Mushroom and Caramelized Onion White Passover Pizza Related:   bread & savory pastries, dairy, kid-friendly, Passover, vegetarian

Prep time: 45 mins

Cook time: 30-40 mins

Yield: 8 slices

I was recently at a pizza party and had some of the best pizza I ever tasted. The dough was perfect, but what I really loved was the topping of caramelized onions and a variety of mushrooms flavored with a touch of truffle oil. With Passover approaching, I conjured up a vision of a Passover pizza that would satisfy my newly seduced taste buds yearning for those truffle-flavored mushrooms. I went out and bought a box of matzah before Passover so I could start experimenting. This is definitely a step up from the piece-of-matzah-under-the-broiler classic Passover pizza. The variety of toppings are endless…anything goes. Who says you have to suffer during Passover?!


  • Crust
  • 4 matzah sheets
  • 1 large bowl very hot water
  • 2 eggs
  • 2 tablespoons oil or melted butter
  • 1 teaspoon salt
  • ¼ teaspoon black pepper
  • 1 teaspoon dried basil (optional)
  • Toppings
  • 2-3 tablespoons oil or oil and butter for sautéing
  • 1 sweet onion, sliced into thin wedges
  • 12 ounces mushrooms, any variety (I used shiitake and Portobello), sliced
  • 1 teaspoon sugar (optional)
  • Salt and pepper to taste
  • 2½–3 cups mozzarella cheese, grated
  • Truffle oil (optional)


  • Preheat oven to 400 degrees.
  • Break the matzah into pieces and soak in the bowl in hot water for about 5 minutes or until soft. Then drain the matzah in a colander and dump the water. Place the drained matzah for the crust in the large bowl and mix together thoroughly with the remaining dough ingredients. The mixture should be moist and thick, but spreadable.
  • For a thicker crust, use a 12- to 14-inch nonstick pizza pan. For a thinner crust, use a 16-inch nonstick pizza pan. Grease pan lightly and spread the matzah mixture to the edges of the pizza pan, being sure to cover the bottom of the pan entirely. I started in the center and spread outward to the edges of the pan with a spatula.
  • Place the pizza pan in the 400-degree oven and bake for about 15 to 25 minutes (depending on thickness) or until crust is dry on the top and the bottom. Remove from oven and set aside.
  • While the crust is baking, heat a large sauté pan over medium heat with a little oil or oil and butter. Add the sliced onions, allowing them to cook slowly until browned and soft, but not mushy. Add a little salt after about 10 minutes of cooking. A little sugar can also be added to aid in the caramelization process. When done, after approximately 20 to 30 minutes, remove them from the pan and set aside.
  • Place the sliced mushrooms in the same pan and sauté until they are done, adding oil or butter if needed and salt and pepper to taste.

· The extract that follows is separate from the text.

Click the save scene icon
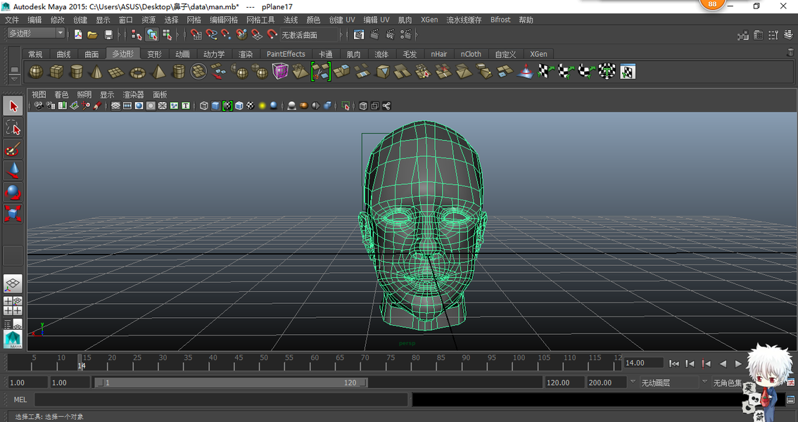108,34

Remove from pan when done and set aside.
  • Sprinkle the grated cheese over the baked matzah crust and top with the mushrooms and onions. Bake for 15 to 20 minutes or until cheese is melted and crust is crisp. Remove from oven and lightly drizzle a few drops of truffle oil over the pizza, if desired.
  • Tips and variations:
  • The dough can be made ahead of time and topped at a moment’s notice. Consider topping with tomato sauce, mozzarella and leftover roasted vegetables. Experiment with different cheeses and fresh herbs, like basil and oregano and any other toppings you enjoy on a regular pizza.
  • This pizza reheats well in a toaster oven the next day and is a nice treat for breakfast, lunch or dinner.